Data Catalog offers the following user groups:

  • Administrator

    Permissions include Data Catalog settings and management functions often performed by the Data Catalog administrator.

  • Steward

    Permissions include those tasks performed to create and build the catalog, including permissions that control updates for resource metadata properties.

  • Business

    Permissions include the daily activities of a data analyst. This group also includes generic guest privileges.

    • Analyst: The Analyst subset includes managing glossaries and running jobs, and tasks for Data Catalog maintenance.
    • Guest: The Guest subset includes basic permissions for browsing the catalog.
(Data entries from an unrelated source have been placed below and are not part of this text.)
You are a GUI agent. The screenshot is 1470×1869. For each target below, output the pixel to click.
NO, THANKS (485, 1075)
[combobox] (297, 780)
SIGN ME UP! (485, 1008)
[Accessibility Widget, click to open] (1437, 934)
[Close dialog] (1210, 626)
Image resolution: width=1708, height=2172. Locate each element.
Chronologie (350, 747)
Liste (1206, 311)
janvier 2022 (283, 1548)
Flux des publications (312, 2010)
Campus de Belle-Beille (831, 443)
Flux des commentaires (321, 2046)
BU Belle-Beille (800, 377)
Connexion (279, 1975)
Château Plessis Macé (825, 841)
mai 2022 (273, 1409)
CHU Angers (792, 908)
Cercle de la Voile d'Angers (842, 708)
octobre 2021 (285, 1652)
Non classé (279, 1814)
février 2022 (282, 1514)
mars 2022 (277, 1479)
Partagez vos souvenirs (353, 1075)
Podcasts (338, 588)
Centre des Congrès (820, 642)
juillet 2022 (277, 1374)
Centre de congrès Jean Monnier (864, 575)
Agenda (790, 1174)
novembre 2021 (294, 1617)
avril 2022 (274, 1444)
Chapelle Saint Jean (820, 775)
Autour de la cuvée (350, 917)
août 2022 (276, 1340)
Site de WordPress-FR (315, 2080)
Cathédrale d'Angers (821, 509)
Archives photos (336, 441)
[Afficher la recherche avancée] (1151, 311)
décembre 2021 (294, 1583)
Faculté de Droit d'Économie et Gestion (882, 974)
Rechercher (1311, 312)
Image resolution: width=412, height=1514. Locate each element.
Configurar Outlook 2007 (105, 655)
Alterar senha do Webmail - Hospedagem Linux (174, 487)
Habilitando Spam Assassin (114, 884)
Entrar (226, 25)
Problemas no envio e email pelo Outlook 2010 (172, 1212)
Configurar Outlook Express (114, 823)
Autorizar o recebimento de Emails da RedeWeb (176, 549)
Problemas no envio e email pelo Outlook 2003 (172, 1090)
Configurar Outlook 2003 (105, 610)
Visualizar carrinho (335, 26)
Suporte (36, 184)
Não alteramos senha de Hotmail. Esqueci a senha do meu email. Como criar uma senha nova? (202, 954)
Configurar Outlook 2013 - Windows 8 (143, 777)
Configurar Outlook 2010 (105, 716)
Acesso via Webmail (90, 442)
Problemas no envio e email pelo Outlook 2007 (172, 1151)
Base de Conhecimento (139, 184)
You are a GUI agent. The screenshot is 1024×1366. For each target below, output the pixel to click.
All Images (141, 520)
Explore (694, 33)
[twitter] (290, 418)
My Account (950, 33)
Data Catalog installs with one predefined role: global_administrator. After installation, you should create the additional roles that your organization needs so that all the activities in Data Catalog can be performed.

CautionAll the RBAC permissions must be assigned to ensure that Data Catalog operates properly.

Administrator role permissions

The Administrator group includes permissions for managing Data Catalog, including roles and users as well as system settings. Additionally, when you assign a user to the Administrator group, you can also select to include the permissions from the Steward and Business groups for that user. The following table lists the permissions contained within the Administrator group.

Administratorgroup

PermissionActionsNotes
Manage Business GlossaryCreate, read, update, and delete glossaries.
Manage AgentsCreate, read, update, and delete agents.
Manage Configuration SettingsCreate, read, update, and delete system configurations.
Manage Custom PropertiesCreate, read, update, and delete custom properties.Requires the Manage External Sources permission to update custom properties.
Manage Job TemplatesCreate, read, update, and delete job templates.Requires the Manage Virtual Folders and the Run Jobs permissions to select assets.
View Job ActivityView system-wide job activity.Requires the View Job Logs permission to view and download logs.
Manage User RolesCreate, read, update, and delete user roles.
Manage External SourcesCreate, read, update, and delete external sources through the command line and API.Provides the ability to integrate Apache Atlas functions.
Associate Roles with VFsCreate role associations to virtual folders.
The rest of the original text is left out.